A peace accord is vital in Sudan if the United Nations is to take charge of peacekeeping in the war-torn Darfur region, Pekka Haavisto, the EU's envoy to the country has said.

Haavisto has this week been representing the EU during talks between the Khartoum government and two rebel groups, the Sudanese Liberation Army and the Justice and Equality Movement, in Abuja, Nigeria. "There is no way of having a UN mission in Sudan, without having a peace agreement they can follow," Haavisto told European Voice.

The African Union (AU), which is organising the Abuja talks, had set a 30 April deadline for their conclusion. But it agreed to extend that deadline after rebels complained that some of their demands, including the appointment of a Sudanese vice-president from Darfur, were not met in an 85-page draft accord.

The AU commands a 7,000-strong peacekeeping force in Darfur but its mandate is to expire in September. Aides to Javier Solana, the EU's foreign policy chief, have advised that it would not be prudent for European governments to support any extension of the AU mandate as they did not believe the AU was capable of sustaining a force beyond the autumn.

Kofi Annan, the UN's secretary-general, believes that his organisation should take charge of peacekeeping in Darfur, where the three-year conflict has uprooted two million people. Sudan's government has insisted, however, that only African troops be deployed in Darfur; last month it angered Annan by preventing Jan Egeland, the UN's director of humanitarian affairs, from visiting Darfur. Egeland has warned that 500,000 of the three million needing outside help in Darfur were "out of reach" and that aid workers had had to curtail their operations because they had been attacked by armed groups.
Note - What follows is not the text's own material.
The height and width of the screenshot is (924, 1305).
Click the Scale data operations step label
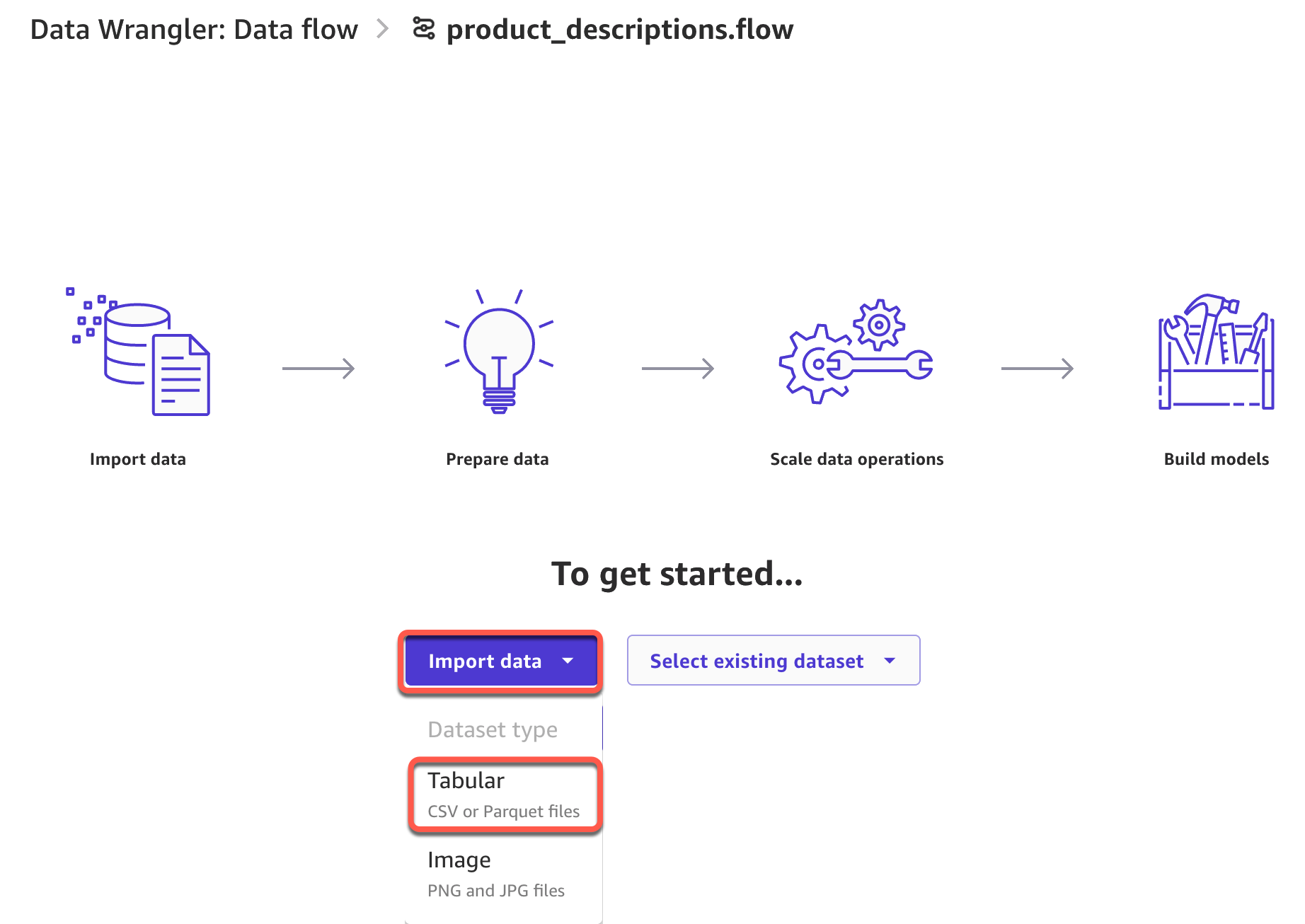click(856, 459)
Darfur will be one of the main topics discussed at an EU-Africa ministerial meeting in Vienna on Monday (8 May). Lam Akol, the Sudanese foreign minister, is to attend the meeting, along with Said Djinnit, the AU peace and security commissioner.

Lotte Leicht from the Brussels office of Human Rights Watch urged Austria's EU presidency to demand that Sudan accepts a UN force.

"If the government tells us it is not in control of the militia, then it must invite someone else in to Darfur," she said. "A robust UN peacekeeping force must be there to protect civilians and to oversee the disarmament of the militia and of rebel groups."

Article features comments by the EU envoy to Sudan, Pekka Haavisto, who said that a peace accord was vital in Sudan if the United Nations was to take charge of peacekeeping in the war-torn Darfur region. The African Union (AU) commanded a 7,000-strong peacekeeping force in Darfur but its mandate was to expire in September 2006. Haavisto represented the EU in negotiations between the Sudanese conflict parties, hosted by the AU, in Abuja, Nigeria.